Ed Jacobs covers the growing row over the SNPs refusal to state what their defence policy would be post-independence.
With the SNP faithful preparing to meet from tomorrow for the party’s annual conference in Inverness, the first since it’s landslide victory in May’s elections to Holyrood, a former Chief of the General Staff has launched a withering attack on Alex Salmond’s failure to set out his thinking in any detail over Scotland’s defence and foreign policy in the event of independence.
Speaking to the Daily Telegraph, Lord Richard Dannatt, the head of the UK Army between 2006 and 2009, argued that Alex Salmond had to set out a blueprint for defence and foreign policy prior to a vote on independence if the electorate were to be able to make an informed decision. He concluded:
“That’s the only honest and transparent way to go about it. He (Salmond) needs to be open about what the sizes of the armed forces would be. There should be an initial discussion (with Westminster) ahead of the referendum so Scotland would know what they are likely to get.”
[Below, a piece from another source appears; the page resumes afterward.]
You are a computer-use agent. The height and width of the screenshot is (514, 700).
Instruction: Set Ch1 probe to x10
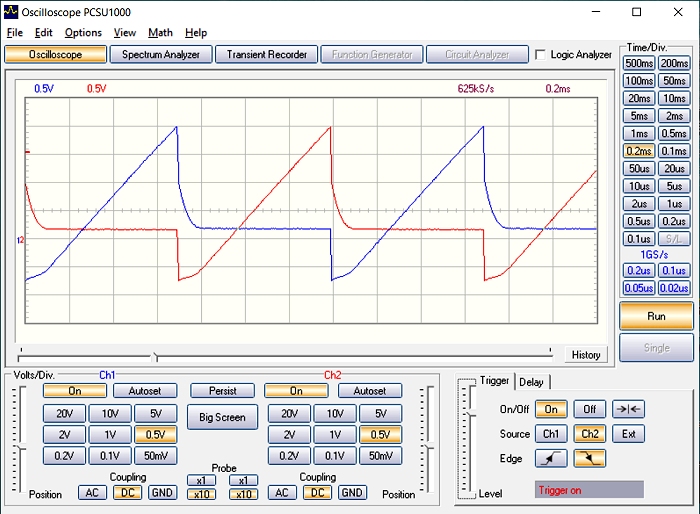(201, 494)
Dannatt’s comments come after the first minister seemed to suggest the issue would be looked at only after a referendum. Speaking to Holyrood Magazine ahead of his party’s conference, asked what an independent Scotland’s defence policy would look like, he responded:
“Well, the second thing after your sovereignty is what policy do you want to accept within that independence and that will be up to the government of the day.”
Lord Dannatt has also supported the views of his predecessor, General Sir Mike Jackson, who in May argued that an independent Scotland would require the building of a completely new military from scratch, arguing that the military could not serve two political masters. It was a rebuke of suggestions that the SNP are considering some sort of “independence lite” option, in which defence and foreign policy would be shared with England.
Responding to the developments, shadow defence Minister and Scottish Labour MP, Russell Brown argued:
“Knowing how we would defend ourselves, whether the shipyards would close, how many aircraft carriers we would have, the size of the army, our membership of Nato, our role on the UN Security Council: all these must be answered before the referendum, not after. On defence, our relationship with Europe, the currency, on pensions, Alex Salmond might run from the questions but he can’t hide from them.“
The SNP’s defence spokesman, Angus Robertson meanwhile sought to deflect attention away from his party’s vision for a defence and foreign policy within an independent Scotland by turning his fire instead on Whitehall, declaring:
“Given the cuts that have just been announced as part of the basing review, as well as the historic decline in Scotland’s defence footprint – which has seen 10,500 defence job losses and a £5.6 billion underspend over the last decade – the question is really over the commitment of the UK parties to a defence presence in Scotland at all.”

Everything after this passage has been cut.